But I think the best explanation of CEF available is the one in Inside Cisco IOS Software Architecture, on Cisco Press. That book is being rewritten currently, by the way, to include more information and different platforms. It'll take about a year, I think, for it to hit the market.
Now, to the specific question at hand: The fast cache would build out a /32 entry under numerous circumstances:
1. If there are multiple paths to the same destination installed in the routing table.
10.1.2.0/24 is reachable via x
10.1.2.0/24 is reachable via y
2. If the subnet is directly connected, the fast cache will build out /32's for each host which it actually switches traffic to within the subnet.

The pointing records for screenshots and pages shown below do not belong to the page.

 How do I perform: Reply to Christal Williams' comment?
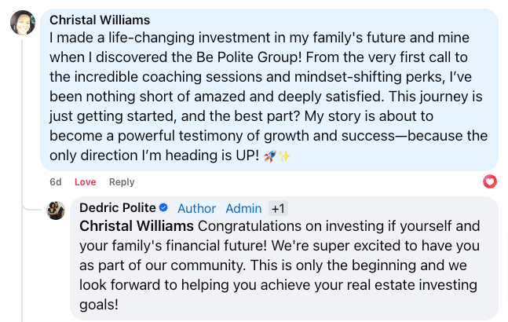122,182
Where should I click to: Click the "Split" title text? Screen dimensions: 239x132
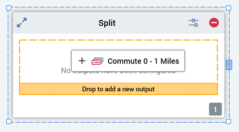pyautogui.click(x=107, y=23)
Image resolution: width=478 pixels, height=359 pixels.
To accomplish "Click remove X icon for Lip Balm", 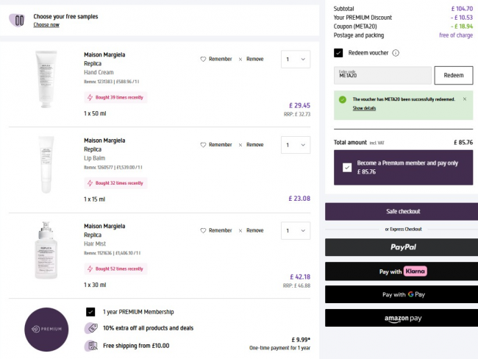I will click(240, 145).
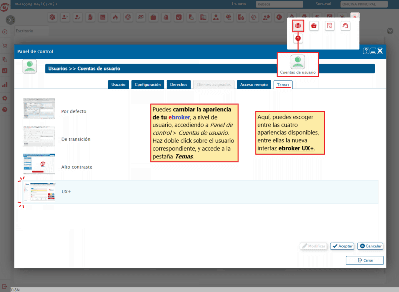Switch to the Acceso remoto tab
This screenshot has height=292, width=399.
[254, 85]
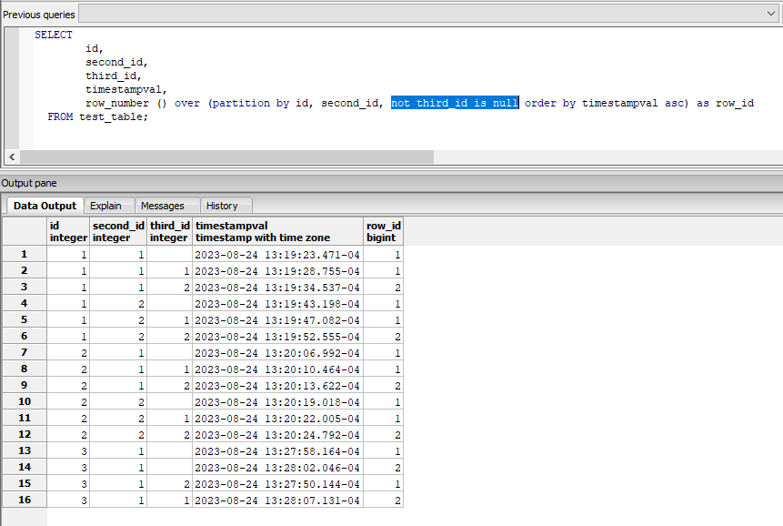The width and height of the screenshot is (783, 526).
Task: Select the timestampval column header
Action: [x=277, y=231]
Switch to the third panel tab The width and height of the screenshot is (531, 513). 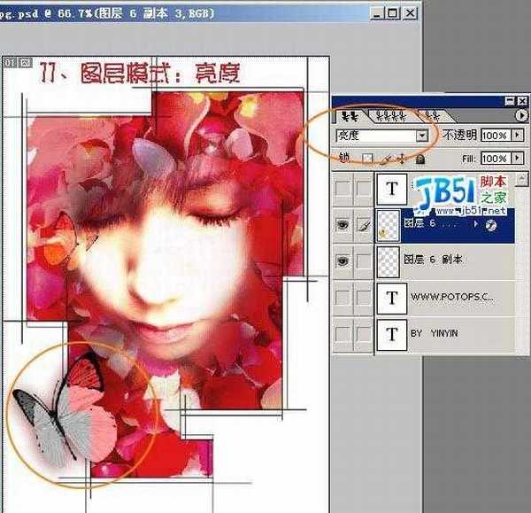click(x=429, y=116)
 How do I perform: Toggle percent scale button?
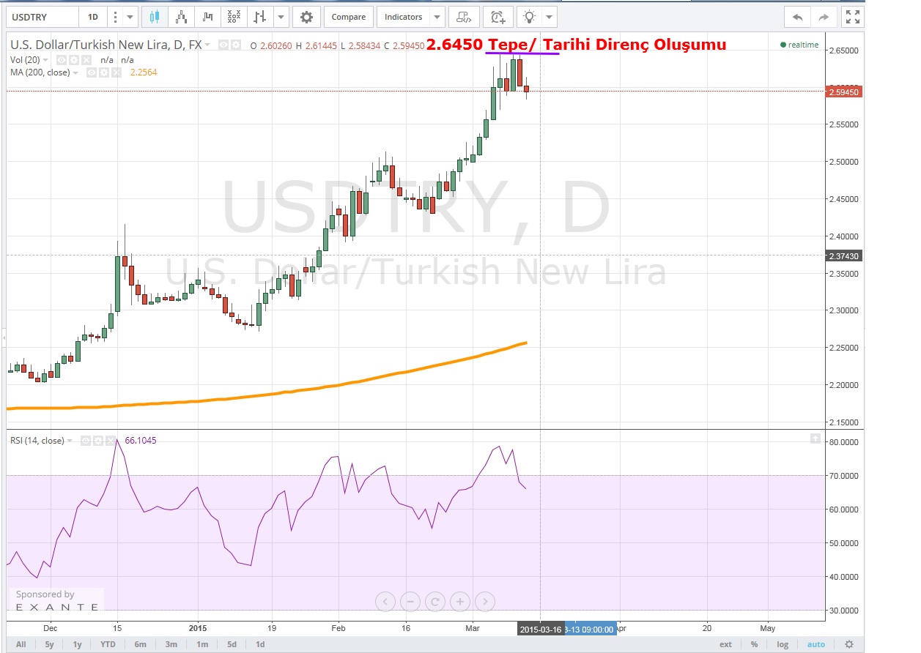pos(754,644)

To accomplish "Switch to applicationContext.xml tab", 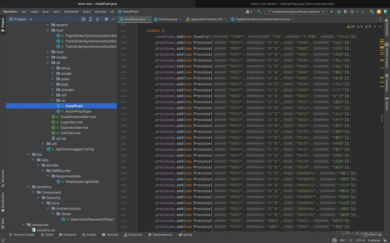I will [206, 19].
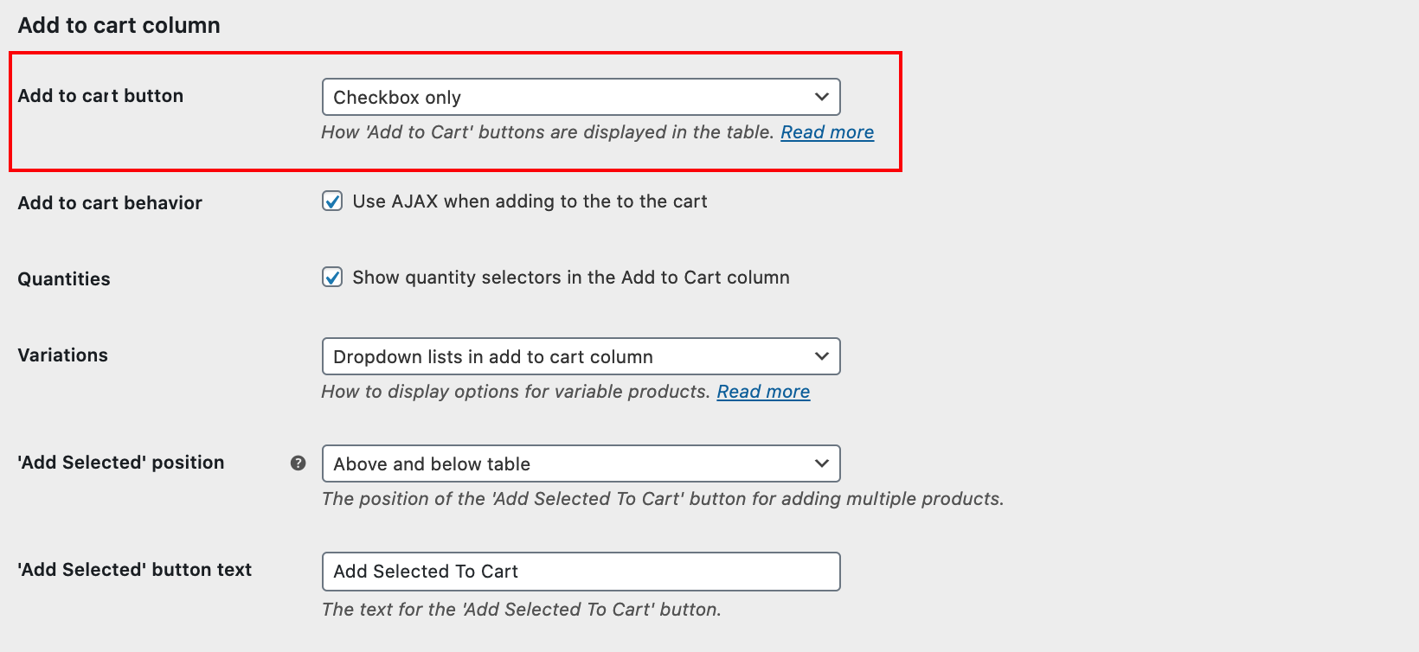Disable 'Use AJAX when adding to the cart'
The height and width of the screenshot is (652, 1419).
(332, 201)

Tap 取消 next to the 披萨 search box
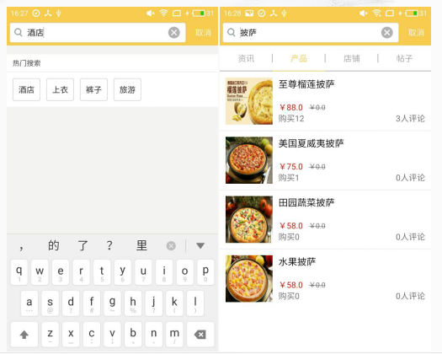click(417, 33)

10.1.1.0/24 is connected....
3. If you had a /32 contained within a given section of the tree (think block of ip addresses), every adress within that block would be built as a /32. So, for instance, if you had this:
10.1.3.0/24 is subnetted
10.1.3.1/32 is reachable via x
10.1.3.0/24 is reachable via y
Actually, this rule is a little more confusing than the fast cache building out a /32, it would build out to the longest length subnet mask within the block.
CEF still builds out /32's in the case of directly connected hosts, as in the case of 10.1.1.0/24 is directly connected. CEF also continues to build out to the longest length within any given block, so it would still build /32's for the last case (and even here, the rules are different, resulting in fewer CEF table entries than you would have fast cache entries, and there are some other differences). But CEF doesn't build out to /32's for the first case, load sharing.